(Extracted data entries)
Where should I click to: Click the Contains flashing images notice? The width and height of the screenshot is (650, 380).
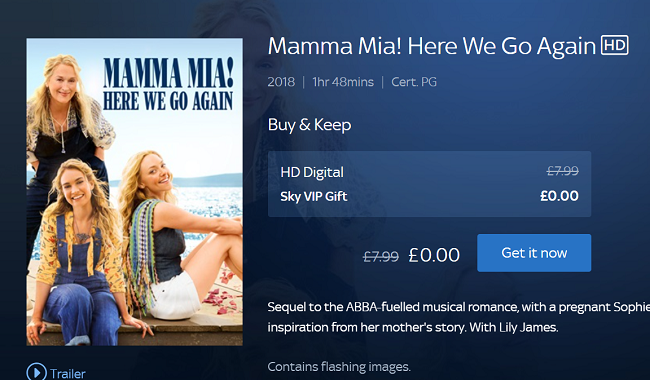point(339,366)
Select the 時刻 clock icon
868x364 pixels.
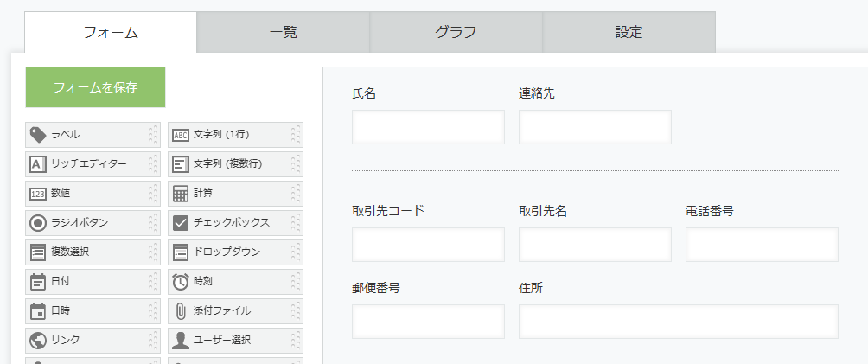coord(181,282)
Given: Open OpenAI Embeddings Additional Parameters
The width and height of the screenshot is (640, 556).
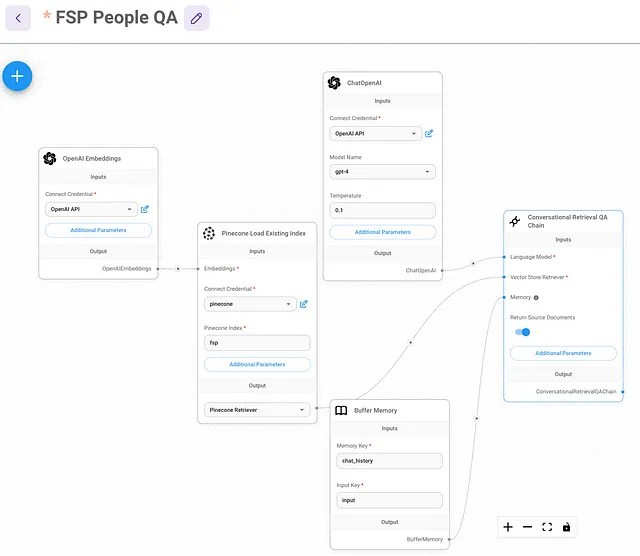Looking at the screenshot, I should pyautogui.click(x=98, y=230).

Action item:
Only the entries themselves should be output, word for word, with all pictures omitted.

Output of the task:
Where should I click to: Click the Contains flashing images notice? The width and height of the screenshot is (650, 380).
point(339,366)
Select the 時刻 clock icon
868x364 pixels.
coord(181,282)
Given: Open OpenAI Embeddings Additional Parameters
The width and height of the screenshot is (640, 556).
Looking at the screenshot, I should pyautogui.click(x=98, y=230).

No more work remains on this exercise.